De momento, nos ha llevado a una polarización política pocas veces vista. Uno de los ejemplos más flagrantes es el de Estados Unidos, donde estudios recientes han comprobado que hay más animosidad contra el partido político rival que contra individuos de otras razas o religiones, apunta Malo en su libro. En España resulta también casi imposible construir consensos entre los dos grandes partidos. Malo señala por correo electrónico que le llama la atención que tanto Estados Unidos como España son países que han sufrido unas tremendas guerras civiles. Conflictos que dejan una huella tan profunda que puede durar no ya décadas, como en el caso español, sino siglos, como en el estadounidense.

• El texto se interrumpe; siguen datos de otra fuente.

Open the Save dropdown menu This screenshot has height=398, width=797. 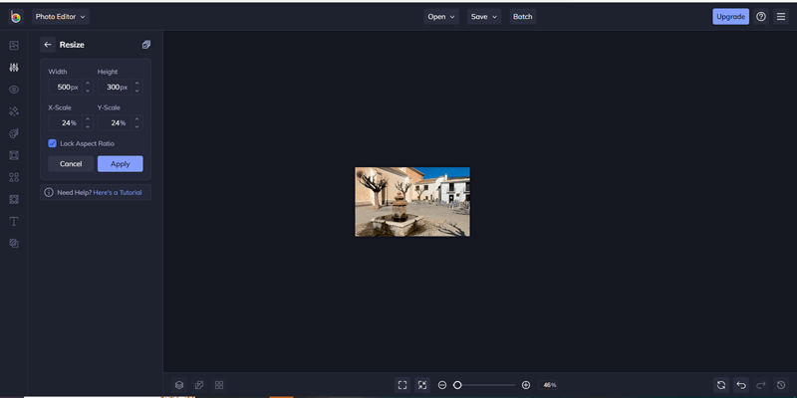(x=484, y=17)
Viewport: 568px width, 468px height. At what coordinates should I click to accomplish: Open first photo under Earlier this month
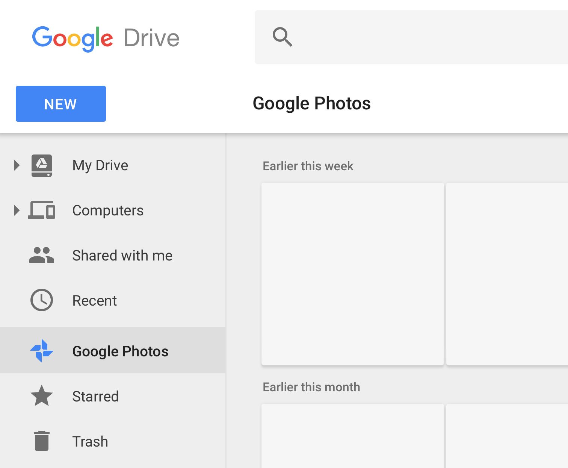(352, 436)
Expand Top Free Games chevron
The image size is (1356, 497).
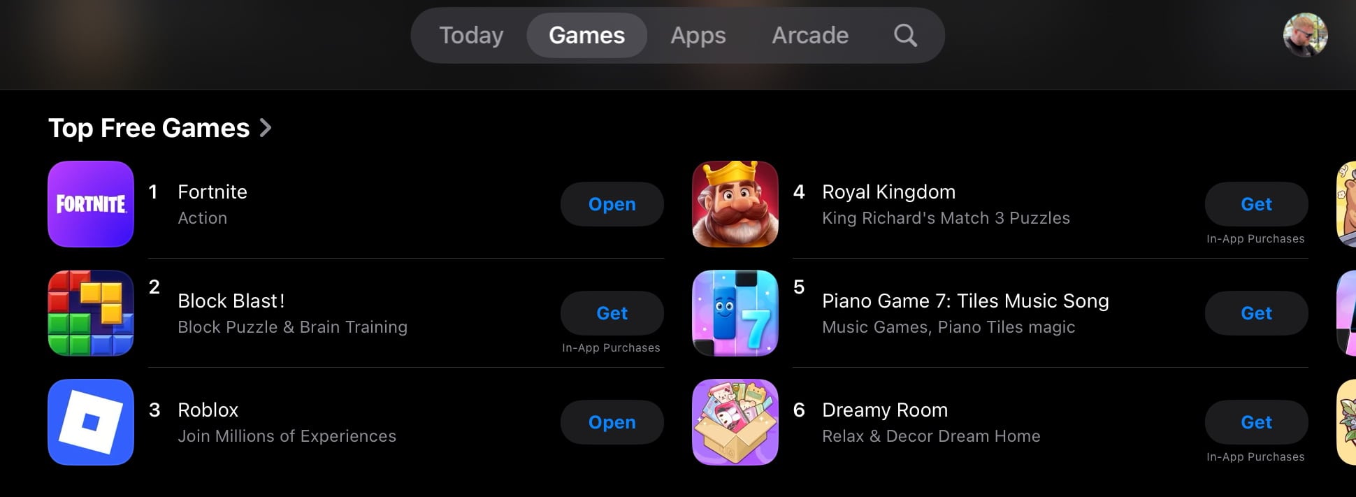tap(265, 128)
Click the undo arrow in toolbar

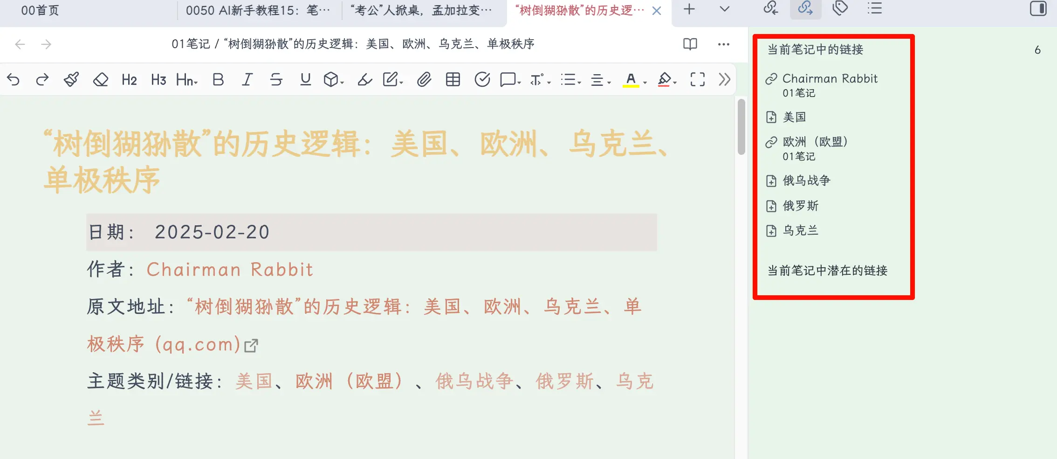click(14, 80)
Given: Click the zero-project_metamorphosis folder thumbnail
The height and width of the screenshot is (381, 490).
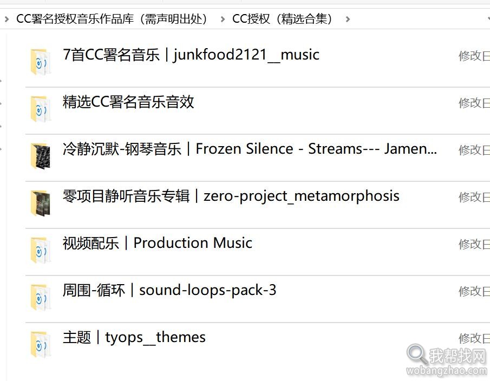Looking at the screenshot, I should click(41, 203).
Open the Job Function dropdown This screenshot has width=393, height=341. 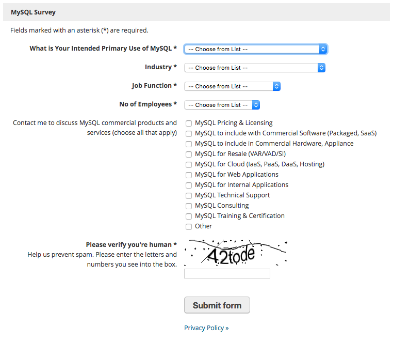[x=232, y=86]
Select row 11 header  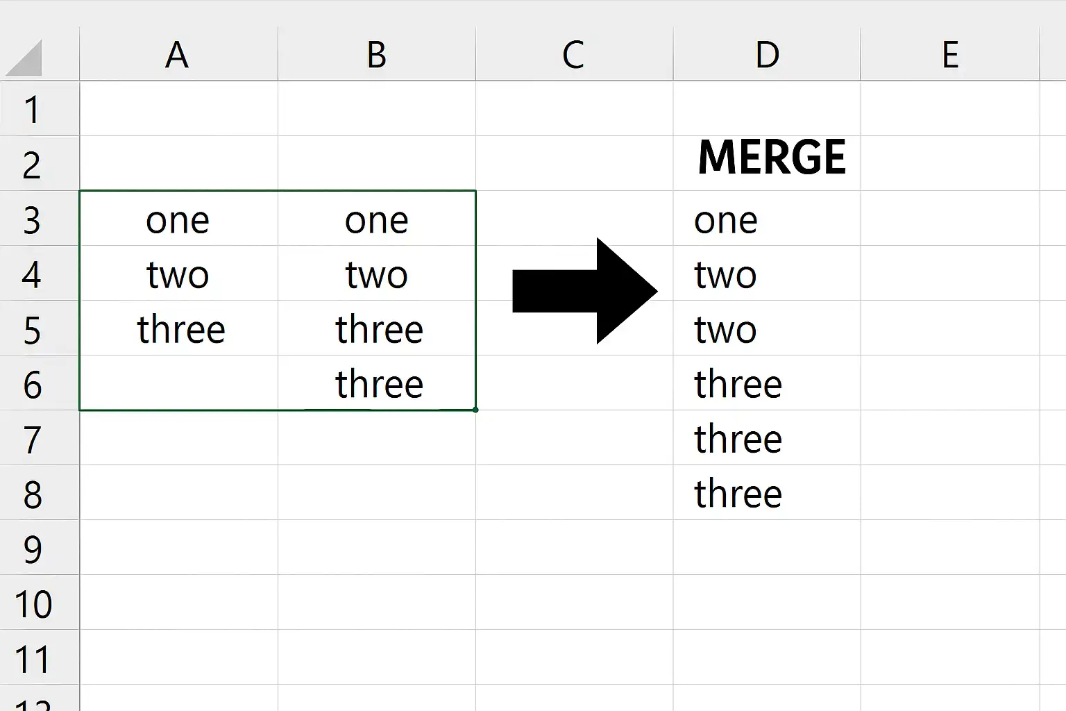33,658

Aunque la polarización política actual no presagie ninguna inminente contienda, es un hecho que enrarece el ambiente, y exige que nos tomemos en serio el fenómeno y las múltiples causas que lo provocan, cree Pau Marí-Klose, diputado socialista, presidente de la Comisión de Asuntos Exteriores del Congreso y profesor de Sociología de la Universidad de Zaragoza. “El diagnóstico se centra habitualmente en el comportamiento y el perfil de los políticos, ignorando el entorno en que actúan”. Si no identificamos adecuadamente los orígenes del problema, señala, difícilmente lo vamos a resolver. Marí-Klose está convencido de que un primer paso para frenar esta deriva sería fortalecer la información política de calidad, frente a la que tiende a “forjar identidades rígidas confrontadas con otras, o que persigue simplemente llamar la atención para conseguir visitas digitales”. El diputado socialista ve también una responsabilidad no asumida en los periodistas, que deberían explorar vías, dice, para reconducir las derivas polarizadoras de su profesión.

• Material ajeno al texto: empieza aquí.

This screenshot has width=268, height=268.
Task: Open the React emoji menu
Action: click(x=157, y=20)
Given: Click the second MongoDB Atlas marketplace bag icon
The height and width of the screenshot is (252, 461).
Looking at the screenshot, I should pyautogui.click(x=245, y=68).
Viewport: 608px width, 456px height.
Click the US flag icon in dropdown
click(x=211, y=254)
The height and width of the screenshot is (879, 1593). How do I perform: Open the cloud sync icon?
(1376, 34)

Una tarea importante si asumimos, como señala Pablo Malo en su libro, que son los medios de comunicación los encargados de distribuir y sancionar los nuevos valores morales que, a menudo, los políticos incluyen después en sus programas. Moeller apunta otra razón que explicaría los excesos que vemos en las redes sociales y en parte de la prensa: “Para provocar emociones, obtener atención, crear ‘seguidores’, las historias tienen que tener una carga moral”, que es, en su opinión, potencialmente peligrosa.

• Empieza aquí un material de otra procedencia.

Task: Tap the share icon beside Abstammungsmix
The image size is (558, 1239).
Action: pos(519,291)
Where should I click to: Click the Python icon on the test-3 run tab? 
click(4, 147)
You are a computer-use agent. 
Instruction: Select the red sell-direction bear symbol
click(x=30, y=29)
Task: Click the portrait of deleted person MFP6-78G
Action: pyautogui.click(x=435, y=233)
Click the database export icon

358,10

Ante este panorama, la tesis de Malo es que necesitamos menos y no más moralidad en este siglo XXI. Algo que puede sorprender a una ciudadanía escandalizada por los casos de corrupción política que denuncia la prensa a diario, en España y en todo el mundo, incluidos los países de nuestro entorno. La corrupción no tiene tanto que ver con personas buenas o malas como con el funcionamiento de las instituciones, explica el psiquiatra. Una democracia debería funcionar con un sistema en el que no importe en absoluto si las personas que llegan al poder son buenas o malas, sostiene, porque estaría absolutamente delimitado lo que puede hacer cualquiera que llegue a ese puesto.

Se evitaría así que los políticos puedan sucumbir a ese tipo de tentaciones que no siempre reciben el castigo adecuado en las urnas, porque a veces no somos capaces de dejar de votar a nuestro partido cuando lo juzgamos bajo el prisma de esa moral tribal. La misma que nos lleva a odiar o amar a los líderes políticos, “no por ideas concretas, sino por emociones complejas”, como señala Víctor Lapuente, catedrático de Ciencia Política de la Universidad de Gotemburgo. Lapuente reconoce que estamos viviendo, en ese sentido, un retroceso, provocado por el miedo que despiertan la inestabilidad económica y la política. Una regresión que se vale de la facilidad de comunicación de las redes sociales para propagarse.

Razón de más para andar con cautela y recordar que, como ya advirtiera Nietzsche, “en la moral no hay que ir hasta el límite más extremo, porque, de hacerlo, acaba uno asqueado”.